Actress Stephanie Beatriz wrote a personal essay about an easting disorder, that at first sounds like to be very typical obsession with food and exercise but is actually a rarely talked about eating disorder.
The most common eating disorders include bulimia (“an emotional disorder involving distortion of body image and an obsessive desire to lose weight, in which bouts of extreme overeating are followed by depression and self-induced vomiting, purging, or fasting”) and anorexia (“a lack or loss of appetite for food (as a medical condition), an emotional disorder characterized by an obsessive desire to lose weight by refusing to eat”).
What the Brooklyn Nine-Nine actress opened up about is called disordered eating.
“I’d look in the mirror and pick apart my body, my face,” Beatriz wrote in InStyle. “I’d zoom in on areas I hated, like my ass or my stomach. And then I’d start the obsessive food restriction and compulsive workouts. You see, I have an eating disorder,” she continued. “But like a lot of us, mine is a bit hard to define. I don’t purge, so I’m not a bulimic. I do eat, so I’m not anorexic. I’m what I like to call ‘a disordered eater.'”

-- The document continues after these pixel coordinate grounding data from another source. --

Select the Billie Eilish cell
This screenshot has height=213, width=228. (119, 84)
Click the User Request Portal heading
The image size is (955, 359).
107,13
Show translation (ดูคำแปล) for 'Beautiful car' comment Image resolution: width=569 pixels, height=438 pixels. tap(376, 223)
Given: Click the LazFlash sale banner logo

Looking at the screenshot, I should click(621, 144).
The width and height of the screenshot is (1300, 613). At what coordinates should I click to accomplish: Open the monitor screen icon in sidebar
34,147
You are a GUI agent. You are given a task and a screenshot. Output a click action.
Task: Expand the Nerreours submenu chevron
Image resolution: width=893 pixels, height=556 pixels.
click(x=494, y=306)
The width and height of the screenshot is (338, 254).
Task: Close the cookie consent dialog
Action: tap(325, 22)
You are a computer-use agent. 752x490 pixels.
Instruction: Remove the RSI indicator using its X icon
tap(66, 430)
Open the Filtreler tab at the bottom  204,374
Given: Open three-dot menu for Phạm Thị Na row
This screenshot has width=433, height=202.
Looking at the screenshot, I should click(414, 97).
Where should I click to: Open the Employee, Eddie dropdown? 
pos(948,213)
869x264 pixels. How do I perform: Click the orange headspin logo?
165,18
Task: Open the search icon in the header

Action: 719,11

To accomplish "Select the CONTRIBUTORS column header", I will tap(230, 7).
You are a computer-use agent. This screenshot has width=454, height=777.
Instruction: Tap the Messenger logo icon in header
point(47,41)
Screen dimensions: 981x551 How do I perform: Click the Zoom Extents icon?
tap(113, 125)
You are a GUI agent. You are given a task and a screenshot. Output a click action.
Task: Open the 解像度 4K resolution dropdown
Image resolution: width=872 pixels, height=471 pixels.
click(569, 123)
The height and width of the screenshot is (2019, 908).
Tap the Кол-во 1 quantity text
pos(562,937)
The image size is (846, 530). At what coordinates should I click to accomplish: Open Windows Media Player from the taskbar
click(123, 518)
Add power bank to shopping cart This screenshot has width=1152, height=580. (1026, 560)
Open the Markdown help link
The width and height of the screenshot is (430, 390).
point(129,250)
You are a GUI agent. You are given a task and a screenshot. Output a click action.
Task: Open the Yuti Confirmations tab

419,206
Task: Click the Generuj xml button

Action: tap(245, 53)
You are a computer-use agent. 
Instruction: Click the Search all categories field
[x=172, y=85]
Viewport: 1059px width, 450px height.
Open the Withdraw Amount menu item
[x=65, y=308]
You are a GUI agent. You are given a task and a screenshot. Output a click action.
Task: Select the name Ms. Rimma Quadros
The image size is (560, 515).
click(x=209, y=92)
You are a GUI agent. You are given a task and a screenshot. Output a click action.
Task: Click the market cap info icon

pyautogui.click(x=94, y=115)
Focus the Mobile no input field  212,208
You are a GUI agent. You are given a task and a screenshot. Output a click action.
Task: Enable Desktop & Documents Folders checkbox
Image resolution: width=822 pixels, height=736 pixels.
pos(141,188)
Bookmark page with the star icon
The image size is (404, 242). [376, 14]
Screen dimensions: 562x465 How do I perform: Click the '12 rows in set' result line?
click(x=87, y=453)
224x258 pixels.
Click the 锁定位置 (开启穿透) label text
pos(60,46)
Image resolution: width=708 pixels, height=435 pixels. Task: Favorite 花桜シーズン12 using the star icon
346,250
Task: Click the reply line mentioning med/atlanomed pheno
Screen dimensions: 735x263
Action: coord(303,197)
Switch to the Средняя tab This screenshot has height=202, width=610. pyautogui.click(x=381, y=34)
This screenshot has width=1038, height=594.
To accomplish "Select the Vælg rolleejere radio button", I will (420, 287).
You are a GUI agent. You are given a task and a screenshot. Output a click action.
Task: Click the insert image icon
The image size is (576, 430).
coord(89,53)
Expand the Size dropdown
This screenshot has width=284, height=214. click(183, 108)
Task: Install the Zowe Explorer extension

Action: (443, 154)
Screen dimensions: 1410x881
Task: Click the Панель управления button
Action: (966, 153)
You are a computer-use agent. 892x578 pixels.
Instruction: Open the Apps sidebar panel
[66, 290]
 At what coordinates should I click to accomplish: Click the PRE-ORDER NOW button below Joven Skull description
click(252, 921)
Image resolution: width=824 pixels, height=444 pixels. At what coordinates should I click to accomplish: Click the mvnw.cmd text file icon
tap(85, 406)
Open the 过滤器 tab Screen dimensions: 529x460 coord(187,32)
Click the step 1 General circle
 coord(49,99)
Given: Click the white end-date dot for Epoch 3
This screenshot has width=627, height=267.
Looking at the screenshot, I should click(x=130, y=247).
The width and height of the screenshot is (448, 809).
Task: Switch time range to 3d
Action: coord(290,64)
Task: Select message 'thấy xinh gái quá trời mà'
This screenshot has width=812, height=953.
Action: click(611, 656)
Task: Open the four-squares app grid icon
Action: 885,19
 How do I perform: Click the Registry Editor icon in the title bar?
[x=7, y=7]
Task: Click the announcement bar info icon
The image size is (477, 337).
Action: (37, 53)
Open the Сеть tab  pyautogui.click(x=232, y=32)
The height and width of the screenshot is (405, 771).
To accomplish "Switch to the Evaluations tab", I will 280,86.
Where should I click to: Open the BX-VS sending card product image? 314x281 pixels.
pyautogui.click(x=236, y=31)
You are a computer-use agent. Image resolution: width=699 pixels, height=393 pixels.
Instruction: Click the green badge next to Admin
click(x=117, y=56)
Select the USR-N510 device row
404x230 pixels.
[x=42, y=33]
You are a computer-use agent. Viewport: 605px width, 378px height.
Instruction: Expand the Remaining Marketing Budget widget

Bonnie Brennan, senior clinical director of adult services at the Eating Recovery Center in Denver, told the Huffington Post that disordered eating is not an official diagnosis separate from eating disorders.
“It is a way to describe a relationship with food and/or the body that could or is possibly becoming dysfunctional,” Brennan said. “Disordered eating may be a gateway into a full-blown eating disorder, can persist during eating disorder recovery and in treatment and is something that one would work to normalize as they work toward wellness.”
The actress is recovering but says that everyday is a struggle.
“It’s not easy,” Beatriz wrote. “Every day is f*****g hard with an eating disorder, even when you’re doing better. But it’s worth it to try and get better. Even on the hardest days, when you backslide into old patterns, it’s worth it.”